* [What you are asked to do]:
Copy the following lines word for word, every one of them.

* [Exercise inputs]:
• • •

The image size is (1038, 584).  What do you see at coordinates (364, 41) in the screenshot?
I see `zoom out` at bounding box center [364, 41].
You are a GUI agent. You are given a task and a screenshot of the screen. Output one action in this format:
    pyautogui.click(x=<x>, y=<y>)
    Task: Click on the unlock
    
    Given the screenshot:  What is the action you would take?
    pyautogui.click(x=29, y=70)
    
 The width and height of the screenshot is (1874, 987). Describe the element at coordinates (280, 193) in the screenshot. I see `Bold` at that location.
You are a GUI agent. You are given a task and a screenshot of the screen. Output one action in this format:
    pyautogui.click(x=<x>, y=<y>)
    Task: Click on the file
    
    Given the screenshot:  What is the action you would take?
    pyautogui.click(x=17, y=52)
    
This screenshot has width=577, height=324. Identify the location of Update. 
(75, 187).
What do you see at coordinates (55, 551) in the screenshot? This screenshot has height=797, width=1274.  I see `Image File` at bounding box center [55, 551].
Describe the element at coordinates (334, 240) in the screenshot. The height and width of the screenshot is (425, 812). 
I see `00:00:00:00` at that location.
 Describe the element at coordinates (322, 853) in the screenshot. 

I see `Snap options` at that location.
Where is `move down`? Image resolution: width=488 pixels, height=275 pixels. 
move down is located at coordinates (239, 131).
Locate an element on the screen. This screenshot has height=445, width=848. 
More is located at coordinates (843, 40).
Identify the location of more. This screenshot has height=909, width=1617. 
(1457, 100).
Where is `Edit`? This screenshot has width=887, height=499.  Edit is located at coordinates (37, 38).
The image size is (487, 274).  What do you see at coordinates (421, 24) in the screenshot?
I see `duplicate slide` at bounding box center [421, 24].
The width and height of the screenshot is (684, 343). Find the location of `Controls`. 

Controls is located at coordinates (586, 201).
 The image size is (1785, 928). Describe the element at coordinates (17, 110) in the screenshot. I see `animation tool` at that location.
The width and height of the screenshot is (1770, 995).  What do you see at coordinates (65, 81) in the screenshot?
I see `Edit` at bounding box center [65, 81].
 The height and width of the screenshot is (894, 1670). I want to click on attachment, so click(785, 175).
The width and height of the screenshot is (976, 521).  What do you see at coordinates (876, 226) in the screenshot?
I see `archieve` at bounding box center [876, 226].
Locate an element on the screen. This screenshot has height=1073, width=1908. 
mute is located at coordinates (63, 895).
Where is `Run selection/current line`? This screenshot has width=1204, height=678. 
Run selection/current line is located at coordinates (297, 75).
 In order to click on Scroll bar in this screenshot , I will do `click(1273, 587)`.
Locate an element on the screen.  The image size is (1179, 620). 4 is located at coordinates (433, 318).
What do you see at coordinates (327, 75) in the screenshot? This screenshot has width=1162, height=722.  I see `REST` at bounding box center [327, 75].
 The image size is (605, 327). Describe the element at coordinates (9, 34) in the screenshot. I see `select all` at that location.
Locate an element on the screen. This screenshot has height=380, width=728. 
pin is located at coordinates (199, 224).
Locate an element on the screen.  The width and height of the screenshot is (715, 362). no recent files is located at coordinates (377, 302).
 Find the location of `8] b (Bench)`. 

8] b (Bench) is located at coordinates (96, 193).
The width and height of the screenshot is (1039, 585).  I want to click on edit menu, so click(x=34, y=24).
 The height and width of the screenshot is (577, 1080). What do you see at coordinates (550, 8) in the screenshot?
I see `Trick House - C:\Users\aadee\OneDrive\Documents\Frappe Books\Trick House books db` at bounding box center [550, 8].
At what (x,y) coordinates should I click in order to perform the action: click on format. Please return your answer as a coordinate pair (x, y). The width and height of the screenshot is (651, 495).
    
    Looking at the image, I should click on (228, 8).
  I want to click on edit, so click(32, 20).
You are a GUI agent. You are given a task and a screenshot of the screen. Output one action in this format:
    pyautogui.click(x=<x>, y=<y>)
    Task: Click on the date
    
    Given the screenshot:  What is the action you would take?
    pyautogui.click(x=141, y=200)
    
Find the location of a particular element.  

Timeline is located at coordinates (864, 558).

• • •

* [Response to this exercise]:
The image size is (1038, 584).  What do you see at coordinates (364, 41) in the screenshot?
I see `zoom out` at bounding box center [364, 41].
You are a GUI agent. You are given a task and a screenshot of the screen. Output one action in this format:
    pyautogui.click(x=<x>, y=<y>)
    Task: Click on the unlock
    
    Given the screenshot:  What is the action you would take?
    pyautogui.click(x=29, y=70)
    
 The width and height of the screenshot is (1874, 987). Describe the element at coordinates (280, 193) in the screenshot. I see `Bold` at that location.
You are a GUI agent. You are given a task and a screenshot of the screen. Output one action in this format:
    pyautogui.click(x=<x>, y=<y>)
    Task: Click on the file
    
    Given the screenshot:  What is the action you would take?
    pyautogui.click(x=17, y=52)
    
This screenshot has width=577, height=324. Identify the location of Update. 
(75, 187).
What do you see at coordinates (55, 551) in the screenshot? This screenshot has height=797, width=1274.  I see `Image File` at bounding box center [55, 551].
Describe the element at coordinates (334, 240) in the screenshot. The height and width of the screenshot is (425, 812). 
I see `00:00:00:00` at that location.
 Describe the element at coordinates (322, 853) in the screenshot. 

I see `Snap options` at that location.
Where is `move down`? Image resolution: width=488 pixels, height=275 pixels. 
move down is located at coordinates (239, 131).
Locate an element on the screen. This screenshot has height=445, width=848. 
More is located at coordinates (843, 40).
Identify the location of more. This screenshot has height=909, width=1617. 
(1457, 100).
Where is `Edit`? This screenshot has width=887, height=499.  Edit is located at coordinates (37, 38).
The image size is (487, 274).  What do you see at coordinates (421, 24) in the screenshot?
I see `duplicate slide` at bounding box center [421, 24].
The width and height of the screenshot is (684, 343). Find the location of `Controls`. 

Controls is located at coordinates (586, 201).
 The image size is (1785, 928). Describe the element at coordinates (17, 110) in the screenshot. I see `animation tool` at that location.
The width and height of the screenshot is (1770, 995).  What do you see at coordinates (65, 81) in the screenshot?
I see `Edit` at bounding box center [65, 81].
 The height and width of the screenshot is (894, 1670). I want to click on attachment, so click(785, 175).
The width and height of the screenshot is (976, 521).  What do you see at coordinates (876, 226) in the screenshot?
I see `archieve` at bounding box center [876, 226].
Locate an element on the screen. This screenshot has height=1073, width=1908. 
mute is located at coordinates (63, 895).
Where is `Run selection/current line`? This screenshot has width=1204, height=678. 
Run selection/current line is located at coordinates (297, 75).
 In order to click on Scroll bar in this screenshot , I will do `click(1273, 587)`.
Locate an element on the screen.  The image size is (1179, 620). 4 is located at coordinates (433, 318).
What do you see at coordinates (327, 75) in the screenshot? This screenshot has width=1162, height=722.  I see `REST` at bounding box center [327, 75].
 The image size is (605, 327). Describe the element at coordinates (9, 34) in the screenshot. I see `select all` at that location.
Locate an element on the screen. This screenshot has height=380, width=728. 
pin is located at coordinates (199, 224).
Locate an element on the screen.  The width and height of the screenshot is (715, 362). no recent files is located at coordinates (377, 302).
 Find the location of `8] b (Bench)`. 

8] b (Bench) is located at coordinates (96, 193).
The width and height of the screenshot is (1039, 585).  I want to click on edit menu, so click(x=34, y=24).
 The height and width of the screenshot is (577, 1080). What do you see at coordinates (550, 8) in the screenshot?
I see `Trick House - C:\Users\aadee\OneDrive\Documents\Frappe Books\Trick House books db` at bounding box center [550, 8].
At what (x,y) coordinates should I click in order to perform the action: click on format. Please return your answer as a coordinate pair (x, y). The width and height of the screenshot is (651, 495).
    
    Looking at the image, I should click on (228, 8).
  I want to click on edit, so click(32, 20).
You are a GUI agent. You are given a task and a screenshot of the screen. Output one action in this format:
    pyautogui.click(x=<x>, y=<y>)
    Task: Click on the date
    
    Given the screenshot:  What is the action you would take?
    pyautogui.click(x=141, y=200)
    
Find the location of a particular element.  

Timeline is located at coordinates (864, 558).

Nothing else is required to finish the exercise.